PROBLEM STATEMENT: With every line kept intact, print the entries that appear below.

Stored items:
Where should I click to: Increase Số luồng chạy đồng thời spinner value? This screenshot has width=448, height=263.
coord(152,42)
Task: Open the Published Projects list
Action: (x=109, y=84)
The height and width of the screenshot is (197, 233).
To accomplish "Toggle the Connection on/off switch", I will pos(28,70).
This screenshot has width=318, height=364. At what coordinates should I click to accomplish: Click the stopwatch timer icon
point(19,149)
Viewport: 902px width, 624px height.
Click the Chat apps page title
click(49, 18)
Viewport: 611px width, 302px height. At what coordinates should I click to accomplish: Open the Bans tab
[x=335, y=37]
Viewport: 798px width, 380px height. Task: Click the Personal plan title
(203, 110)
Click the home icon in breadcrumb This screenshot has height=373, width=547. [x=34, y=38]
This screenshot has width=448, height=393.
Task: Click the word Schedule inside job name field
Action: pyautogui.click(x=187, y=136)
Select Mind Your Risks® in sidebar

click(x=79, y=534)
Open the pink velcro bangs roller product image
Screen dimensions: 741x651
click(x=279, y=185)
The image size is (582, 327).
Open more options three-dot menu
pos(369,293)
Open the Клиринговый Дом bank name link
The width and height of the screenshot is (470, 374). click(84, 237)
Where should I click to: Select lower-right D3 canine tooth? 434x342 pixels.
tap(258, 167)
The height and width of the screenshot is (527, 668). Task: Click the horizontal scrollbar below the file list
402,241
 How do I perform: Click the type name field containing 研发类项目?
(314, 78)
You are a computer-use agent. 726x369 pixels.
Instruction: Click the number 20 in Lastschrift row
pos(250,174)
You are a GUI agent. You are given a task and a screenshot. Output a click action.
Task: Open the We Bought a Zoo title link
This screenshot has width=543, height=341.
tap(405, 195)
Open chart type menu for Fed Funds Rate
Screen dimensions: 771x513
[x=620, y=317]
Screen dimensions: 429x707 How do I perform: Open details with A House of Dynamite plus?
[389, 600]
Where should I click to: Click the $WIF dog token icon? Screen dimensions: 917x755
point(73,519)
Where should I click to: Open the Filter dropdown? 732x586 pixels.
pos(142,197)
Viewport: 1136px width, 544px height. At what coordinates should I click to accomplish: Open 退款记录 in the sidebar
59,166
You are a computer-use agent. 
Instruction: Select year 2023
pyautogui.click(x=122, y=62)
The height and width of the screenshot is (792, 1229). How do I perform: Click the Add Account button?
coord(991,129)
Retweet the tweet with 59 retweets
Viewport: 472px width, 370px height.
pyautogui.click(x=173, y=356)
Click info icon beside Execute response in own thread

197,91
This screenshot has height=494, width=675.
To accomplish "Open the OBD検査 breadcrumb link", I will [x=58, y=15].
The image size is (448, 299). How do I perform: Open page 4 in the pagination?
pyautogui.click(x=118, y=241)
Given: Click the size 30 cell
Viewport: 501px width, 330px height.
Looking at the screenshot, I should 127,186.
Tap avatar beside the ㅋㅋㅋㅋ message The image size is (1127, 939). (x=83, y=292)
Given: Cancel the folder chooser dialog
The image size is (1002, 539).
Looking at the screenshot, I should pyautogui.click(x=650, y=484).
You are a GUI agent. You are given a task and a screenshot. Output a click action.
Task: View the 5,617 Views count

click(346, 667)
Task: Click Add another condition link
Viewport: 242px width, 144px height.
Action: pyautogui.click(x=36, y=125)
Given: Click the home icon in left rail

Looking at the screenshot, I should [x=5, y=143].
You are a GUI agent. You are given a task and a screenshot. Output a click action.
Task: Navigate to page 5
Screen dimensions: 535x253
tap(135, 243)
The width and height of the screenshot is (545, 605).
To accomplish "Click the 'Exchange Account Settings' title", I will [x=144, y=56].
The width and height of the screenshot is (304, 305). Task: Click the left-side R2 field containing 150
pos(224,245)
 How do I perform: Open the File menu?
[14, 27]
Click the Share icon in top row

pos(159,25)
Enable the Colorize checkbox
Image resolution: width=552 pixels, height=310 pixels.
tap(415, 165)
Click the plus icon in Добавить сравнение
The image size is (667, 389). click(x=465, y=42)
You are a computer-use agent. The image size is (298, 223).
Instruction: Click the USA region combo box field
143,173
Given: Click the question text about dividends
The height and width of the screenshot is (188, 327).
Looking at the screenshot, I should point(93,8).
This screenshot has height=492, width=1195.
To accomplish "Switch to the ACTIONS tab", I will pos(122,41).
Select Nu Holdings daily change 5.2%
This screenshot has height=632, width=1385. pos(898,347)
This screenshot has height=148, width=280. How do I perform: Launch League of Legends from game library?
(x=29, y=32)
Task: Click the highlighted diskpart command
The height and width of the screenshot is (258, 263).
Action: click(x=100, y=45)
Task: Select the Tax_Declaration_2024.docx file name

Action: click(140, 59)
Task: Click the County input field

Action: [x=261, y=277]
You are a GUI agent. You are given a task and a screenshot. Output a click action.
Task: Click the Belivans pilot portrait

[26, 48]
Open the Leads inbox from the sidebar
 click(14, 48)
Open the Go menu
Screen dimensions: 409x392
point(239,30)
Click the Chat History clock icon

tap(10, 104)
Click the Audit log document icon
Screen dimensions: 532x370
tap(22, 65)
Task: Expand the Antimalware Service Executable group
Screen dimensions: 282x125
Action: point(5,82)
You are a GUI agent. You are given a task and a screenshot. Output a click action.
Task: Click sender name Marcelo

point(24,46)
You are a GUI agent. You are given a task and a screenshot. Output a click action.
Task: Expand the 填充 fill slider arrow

TASK RESULT:
Where should I click to: Increase Số luồng chạy đồng thời spinner value? This screenshot has width=448, height=263.
coord(152,42)
Task: Open the Published Projects list
Action: (x=109, y=84)
The height and width of the screenshot is (197, 233).
To accomplish "Toggle the Connection on/off switch", I will pos(28,70).
This screenshot has width=318, height=364. At what coordinates should I click to accomplish: Click the stopwatch timer icon
point(19,149)
Viewport: 902px width, 624px height.
Click the Chat apps page title
click(49, 18)
Viewport: 611px width, 302px height. At what coordinates should I click to accomplish: Open the Bans tab
[x=335, y=37]
Viewport: 798px width, 380px height. Task: Click the Personal plan title
(203, 110)
Click the home icon in breadcrumb This screenshot has height=373, width=547. [x=34, y=38]
This screenshot has width=448, height=393.
Task: Click the word Schedule inside job name field
Action: pyautogui.click(x=187, y=136)
Select Mind Your Risks® in sidebar

click(x=79, y=534)
Open the pink velcro bangs roller product image
Screen dimensions: 741x651
click(x=279, y=185)
The image size is (582, 327).
Open more options three-dot menu
pos(369,293)
Open the Клиринговый Дом bank name link
The width and height of the screenshot is (470, 374). click(84, 237)
Where should I click to: Select lower-right D3 canine tooth? 434x342 pixels.
tap(258, 167)
The height and width of the screenshot is (527, 668). Task: Click the horizontal scrollbar below the file list
402,241
 How do I perform: Click the type name field containing 研发类项目?
(314, 78)
You are a computer-use agent. 726x369 pixels.
Instruction: Click the number 20 in Lastschrift row
pos(250,174)
You are a GUI agent. You are given a task and a screenshot. Output a click action.
Task: Open the We Bought a Zoo title link
This screenshot has width=543, height=341.
tap(405, 195)
Open chart type menu for Fed Funds Rate
Screen dimensions: 771x513
[x=620, y=317]
Screen dimensions: 429x707 How do I perform: Open details with A House of Dynamite plus?
[389, 600]
Where should I click to: Click the $WIF dog token icon? Screen dimensions: 917x755
point(73,519)
Where should I click to: Open the Filter dropdown? 732x586 pixels.
pos(142,197)
Viewport: 1136px width, 544px height. At what coordinates should I click to accomplish: Open 退款记录 in the sidebar
59,166
You are a computer-use agent. 
Instruction: Select year 2023
pyautogui.click(x=122, y=62)
The height and width of the screenshot is (792, 1229). How do I perform: Click the Add Account button?
coord(991,129)
Retweet the tweet with 59 retweets
Viewport: 472px width, 370px height.
pyautogui.click(x=173, y=356)
Click info icon beside Execute response in own thread

197,91
This screenshot has height=494, width=675.
To accomplish "Open the OBD検査 breadcrumb link", I will [x=58, y=15].
The image size is (448, 299). How do I perform: Open page 4 in the pagination?
pyautogui.click(x=118, y=241)
Given: Click the size 30 cell
Viewport: 501px width, 330px height.
Looking at the screenshot, I should 127,186.
Tap avatar beside the ㅋㅋㅋㅋ message The image size is (1127, 939). (x=83, y=292)
Given: Cancel the folder chooser dialog
The image size is (1002, 539).
Looking at the screenshot, I should pyautogui.click(x=650, y=484).
You are a GUI agent. You are given a task and a screenshot. Output a click action.
Task: View the 5,617 Views count

click(346, 667)
Task: Click Add another condition link
Viewport: 242px width, 144px height.
Action: pyautogui.click(x=36, y=125)
Given: Click the home icon in left rail

Looking at the screenshot, I should [x=5, y=143].
You are a GUI agent. You are given a task and a screenshot. Output a click action.
Task: Navigate to page 5
Screen dimensions: 535x253
tap(135, 243)
The width and height of the screenshot is (545, 605).
To accomplish "Click the 'Exchange Account Settings' title", I will [x=144, y=56].
The width and height of the screenshot is (304, 305). Task: Click the left-side R2 field containing 150
pos(224,245)
 How do I perform: Open the File menu?
[14, 27]
Click the Share icon in top row

pos(159,25)
Enable the Colorize checkbox
Image resolution: width=552 pixels, height=310 pixels.
tap(415, 165)
Click the plus icon in Добавить сравнение
The image size is (667, 389). click(x=465, y=42)
You are a computer-use agent. The image size is (298, 223).
Instruction: Click the USA region combo box field
143,173
Given: Click the question text about dividends
The height and width of the screenshot is (188, 327).
Looking at the screenshot, I should point(93,8).
This screenshot has height=492, width=1195.
To accomplish "Switch to the ACTIONS tab", I will pos(122,41).
Select Nu Holdings daily change 5.2%
This screenshot has height=632, width=1385. pos(898,347)
This screenshot has height=148, width=280. How do I perform: Launch League of Legends from game library?
(x=29, y=32)
Task: Click the highlighted diskpart command
The height and width of the screenshot is (258, 263).
Action: click(x=100, y=45)
Task: Select the Tax_Declaration_2024.docx file name

Action: click(140, 59)
Task: Click the County input field

Action: [x=261, y=277]
You are a GUI agent. You are given a task and a screenshot. Output a click action.
Task: Click the Belivans pilot portrait

[26, 48]
Open the Leads inbox from the sidebar
 click(14, 48)
Open the Go menu
Screen dimensions: 409x392
point(239,30)
Click the Chat History clock icon

tap(10, 104)
Click the Audit log document icon
Screen dimensions: 532x370
tap(22, 65)
Task: Expand the Antimalware Service Executable group
Screen dimensions: 282x125
Action: point(5,82)
You are a GUI agent. You are given a task and a screenshot. Output a click action.
Task: Click sender name Marcelo

point(24,46)
You are a GUI agent. You are given a task and a screenshot. Output a click action.
Task: Expand the 填充 fill slider arrow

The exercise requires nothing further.